[Stored data entries]

━━━━━━

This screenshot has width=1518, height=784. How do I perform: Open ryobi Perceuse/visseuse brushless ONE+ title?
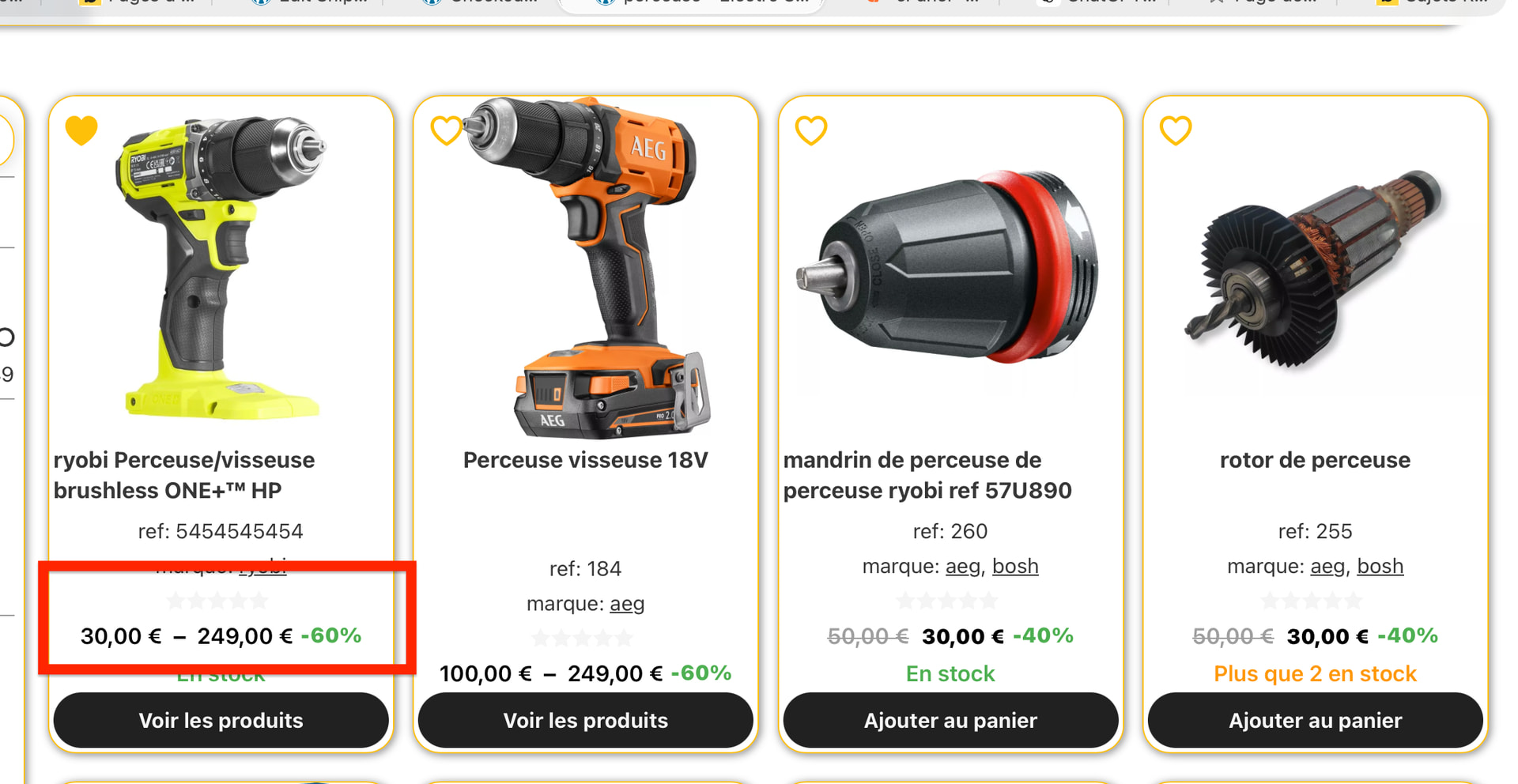184,475
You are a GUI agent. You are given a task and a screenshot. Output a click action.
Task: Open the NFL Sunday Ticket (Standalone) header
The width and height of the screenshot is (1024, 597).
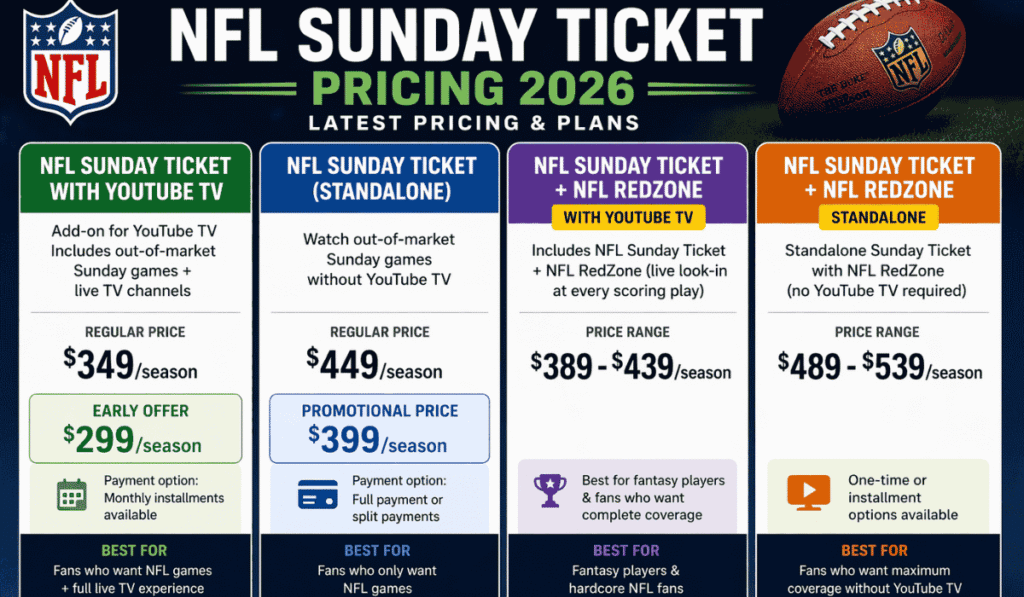379,178
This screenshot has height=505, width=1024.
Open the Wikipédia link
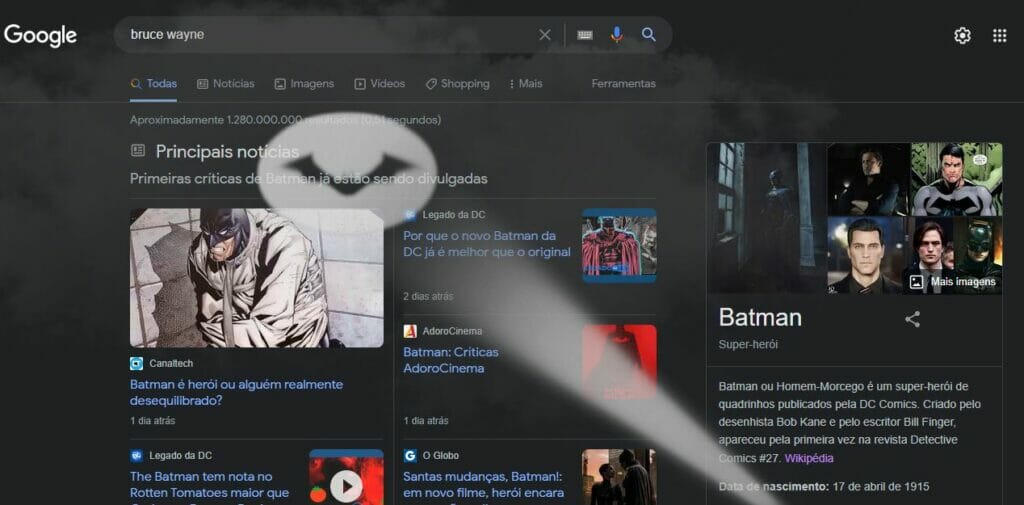point(808,458)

━━━━━━

> [Task brief]: Restate each of the entries above word for word and skip every image.

> [Solution]:
This screenshot has width=1518, height=784. How do I perform: Open ryobi Perceuse/visseuse brushless ONE+ title?
184,475
You are a GUI agent. You are given a task and a screenshot. Output a click action.
Task: Open the NFL Sunday Ticket (Standalone) header
The width and height of the screenshot is (1024, 597).
379,178
This screenshot has height=505, width=1024.
Open the Wikipédia link
point(808,458)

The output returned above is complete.